In warmer regions, swimmers can enjoy their pool virtually year-round! A swimming pool is a significant investment and should be enjoyed to its fullest extent. You wouldn’t give up driving your car for several months out of the year, why give up swimming in your pool?
Each method has its advantages and disadvantages.
Heat pumps use electricity to capture heat and move it from one place to another. They don’t generate heat.
As the pool pump circulates the swimming pool’s water, the water drawn from the pool passes through a filter and the heat pump heater. The heat pump heater has a fan that draws in the outside air and directs it over the evaporator coil. Liquid refrigerant within the evaporator coil absorbs the heat from the outside air and becomes a gas. The warm gas in the coil then passes through the compressor. The compressor increases the heat, creating a very hot gas that then passes through the condenser. The condenser transfers the heat from the hot gas to the cooler pool water circulating through the heater. The heated water then returns to the pool. The hot gas, as it flows through the condenser coil, returns to liquid form and back to the evaporator, where the whole process begins again.

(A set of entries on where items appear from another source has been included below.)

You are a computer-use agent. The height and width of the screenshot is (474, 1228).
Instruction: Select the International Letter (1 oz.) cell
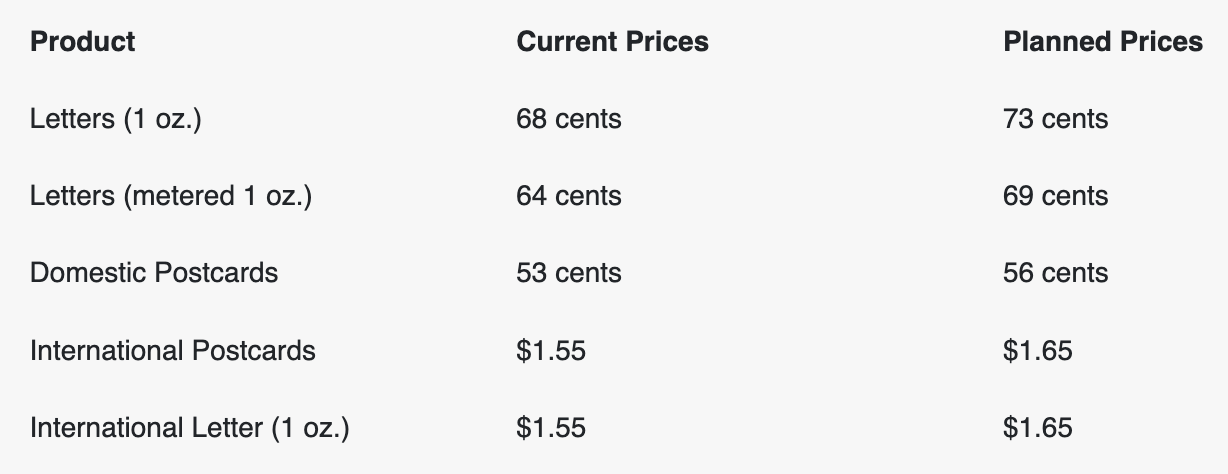(190, 428)
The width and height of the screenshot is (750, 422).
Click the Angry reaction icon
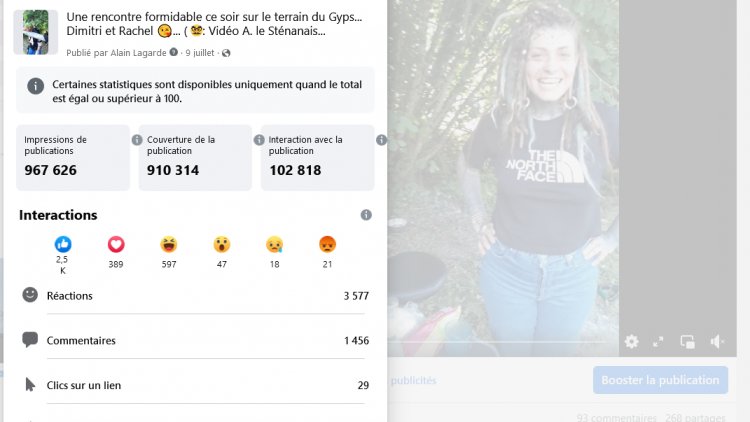tap(327, 244)
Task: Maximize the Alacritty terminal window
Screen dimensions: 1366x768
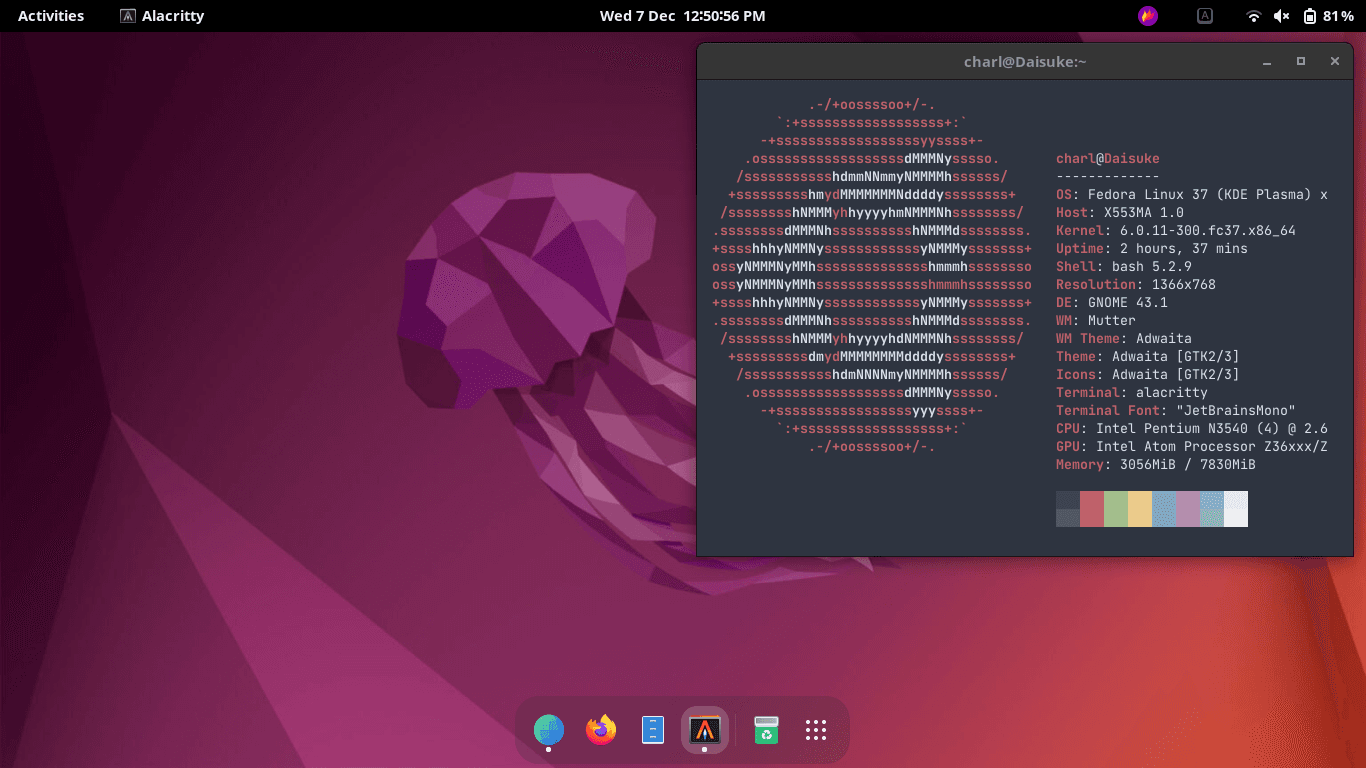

Gas pool heaters use either natural gas or propane. As the pump circulates the pool’s water, the water drawn from the pool passes through a filter and then to the heater. The gas burns in the heater’s combustion chamber, generating heat that transfers to the water that’s returned to the pool.
They’re most efficient when heating pools for short periods of time, and they’re ideal for quickly heating pools. Therefore, gas pool heaters can be a good choice for pools that aren’t used on a regular basis. Unlike heat pump and solar pool heaters, gas pool heaters can maintain any desired temperature regardless of the weather or climate.
Many people, when imagining solar energy, picture large photovoltaic arrays generating electricity for homes, businesses and communities. Although these photovoltaic systems play an important part in the renewable energy spectrum, they are not nearly as efficient as solar thermal systems used for pool and water heating. In fact, solar pool heating is the single most cost-effective use of solar energy in many climates, according to the U.S. Department of Energy.
While photovoltaic systems convert the sun’s light into usable energy, solar thermal systems generate energy by capturing and amplifying the sun’s heat. Have you ever turned on a garden hose left in the sun and felt warm or hot water pouring out? That’s solar thermal water heating at its most basic level.
Water heated by sunlight can be used for swimming pools, household hot water or even to heat buildings by circulating hot water through radiant flooring systems.
There are many factors to consider when deciding on which method to pursue, such as the size of your pool, location, amount of usage, etc. Hiring a trained professional to assess your needs and obtaining a thorough analysis is highly recommended.